CREATE TRIGGER <InsteadOfTriggerName>
ON <TableName>
INSTEAD OF {[INSERT],[UPDATE],[DELETE]}
/* Either INSERT, UPDATE, or DELETE specified */
AS
BEGIN
    /* Series SQL code statements */
END;

AFTER Trigger Example

This example demonstrates how to enforce referential integrity for the tables described in the Primary/Foreign Keys Example section. Specifically, the following trigger code deletes a Customer’s Orders whenever a Customer record is deleted. This trigger activates when one or more records are deleted from the Customer table:

CREATE TRIGGER AfterCustomerDeleteTrigger
ON             Customer
AFTER DELETE
AS
BEGIN
    DELETE FROM   Order
    WHERE DELETED.CustomerId = Order.CustomerId
END;
  • The name of the new trigger is defined on line 1 as AfterCustomerDeleteTrigger.

  • Lines 2 and 3 associate the trigger with the Customer table and with the AFTER DELETE operation.

  • Lines 6 and 7 delete the associated Order records. The special database object DELETED is used to obtain the customerId of the deleted Customer.

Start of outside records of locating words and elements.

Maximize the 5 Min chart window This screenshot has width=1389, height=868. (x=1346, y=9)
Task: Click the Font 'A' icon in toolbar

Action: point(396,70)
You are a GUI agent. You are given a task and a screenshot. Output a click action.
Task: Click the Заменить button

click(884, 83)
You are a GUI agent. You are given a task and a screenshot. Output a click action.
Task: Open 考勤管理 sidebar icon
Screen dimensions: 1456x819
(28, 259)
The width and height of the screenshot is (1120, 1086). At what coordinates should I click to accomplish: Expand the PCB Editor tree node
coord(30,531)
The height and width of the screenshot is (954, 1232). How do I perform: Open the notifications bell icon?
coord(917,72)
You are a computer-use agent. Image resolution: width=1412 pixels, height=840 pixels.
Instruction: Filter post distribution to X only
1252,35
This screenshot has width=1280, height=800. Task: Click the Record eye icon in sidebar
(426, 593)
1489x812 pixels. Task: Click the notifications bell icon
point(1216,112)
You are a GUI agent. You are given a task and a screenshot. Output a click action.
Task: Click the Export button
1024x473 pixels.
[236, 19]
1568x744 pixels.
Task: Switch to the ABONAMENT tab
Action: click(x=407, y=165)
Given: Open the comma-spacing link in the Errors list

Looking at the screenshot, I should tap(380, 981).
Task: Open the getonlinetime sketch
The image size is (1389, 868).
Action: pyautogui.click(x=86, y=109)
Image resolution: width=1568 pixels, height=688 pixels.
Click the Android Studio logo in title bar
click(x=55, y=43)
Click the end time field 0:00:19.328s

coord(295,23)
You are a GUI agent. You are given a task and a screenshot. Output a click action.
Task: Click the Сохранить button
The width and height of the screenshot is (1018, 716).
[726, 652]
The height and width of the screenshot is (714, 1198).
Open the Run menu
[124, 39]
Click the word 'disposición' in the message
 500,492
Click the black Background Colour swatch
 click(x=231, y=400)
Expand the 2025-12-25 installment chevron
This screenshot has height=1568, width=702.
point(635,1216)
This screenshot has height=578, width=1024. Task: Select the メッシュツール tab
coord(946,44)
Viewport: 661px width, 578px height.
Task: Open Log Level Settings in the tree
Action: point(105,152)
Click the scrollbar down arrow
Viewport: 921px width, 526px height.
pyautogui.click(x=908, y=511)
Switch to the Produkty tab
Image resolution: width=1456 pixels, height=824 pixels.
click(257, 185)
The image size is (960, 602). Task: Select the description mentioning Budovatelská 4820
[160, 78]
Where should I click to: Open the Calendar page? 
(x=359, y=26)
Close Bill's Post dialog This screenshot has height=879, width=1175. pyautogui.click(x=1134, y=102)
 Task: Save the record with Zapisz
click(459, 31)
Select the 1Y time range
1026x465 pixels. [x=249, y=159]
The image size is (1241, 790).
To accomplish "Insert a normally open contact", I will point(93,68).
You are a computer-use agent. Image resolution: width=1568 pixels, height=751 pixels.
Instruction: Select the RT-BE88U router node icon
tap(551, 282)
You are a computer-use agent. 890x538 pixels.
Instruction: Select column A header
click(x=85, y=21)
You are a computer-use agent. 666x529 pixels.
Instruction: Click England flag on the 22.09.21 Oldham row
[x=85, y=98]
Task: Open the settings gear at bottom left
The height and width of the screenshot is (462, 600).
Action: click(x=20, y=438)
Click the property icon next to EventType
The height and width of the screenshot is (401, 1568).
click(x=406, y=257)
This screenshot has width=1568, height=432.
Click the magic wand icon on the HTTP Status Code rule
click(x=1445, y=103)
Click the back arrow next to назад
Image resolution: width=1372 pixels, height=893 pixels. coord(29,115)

INSTEAD OF Trigger Example

This example demonstrates how to enforce validation for new records created in the tables outlined in the Primary/Foreign Keys Example section. Specifically, the following trigger code ensures that each record in the OrderItem table has a unique OrderItemDescription value. This trigger is activated when one or more records are inserted into the OrderItem table:

CREATE TRIGGER InsteadOfOrderItemInsertTrigger
ON OrderItem
INSTEAD OF INSERT
AS
BEGIN
    DECLARE @OrderItemId INT,
            @OrderItemDescription VARCHAR(255)

    SELECT @OrderItemId = INSERTED.OrderItemId,
            @OrderItemDescription = INSERTED.OrderItemDescription
    FROM INSERTED

    IF (EXISTS(SELECT  OrderItemDescription
        FROM OrderItem
        WHERE OrderItemDescription = @OrderItemDescription))
    BEGIN
        ROLLBACK
    END
    ELSE
    BEGIN
        INSERT INTO OrderItem
        VALUES (@OrderItemId, @OrderItemDescription)
    END
END;
  • The name of the new trigger is defined on line 1 as InsteadOfOrderItemInsertTrigger.

  • Lines 2 and 3 associate the trigger with the OrderItem table and with the INSTEAD OF INSERT operation. Whenever an INSERT statement would be executed on the OrderItem table, this trigger is executed instead. The normal INSERT action is not executed.

  • Lines 6-11 retrieve the new OrderItemId and OrderItemDescription values that would have been inserted by the INSERT action. The special database object INSERTED is used to obtain these values.

  • Lines 13-15 check if the new OrderItemDescription value already exists for a record in the OrderItem table.

  • Lines 16-18 prevent a change to the database if the new OrderItemDescription already exists.

  • Lines 19-23 insert the new OrderItemId and OrderItemDescription into the OrderItem table if the OrderItemDescription does not exist in the table yet. These lines are needed because the original INSERT action that caused this INSTEAD OF trigger to run is not actually executed.

Conclusion

Triggers in SQL Server are code segments that execute either instead of or after an INSERT, UPDATE, or DELETE operation on a table. Triggers are linked to a specific table upon their definition. Within a trigger’s scope, special database objects like INSERTED and DELETED provide access to the newly inserted or deleted data. Triggers are versatile and can be used for various purposes such as logging, data validation, computing derived data, and maintaining referential integrity.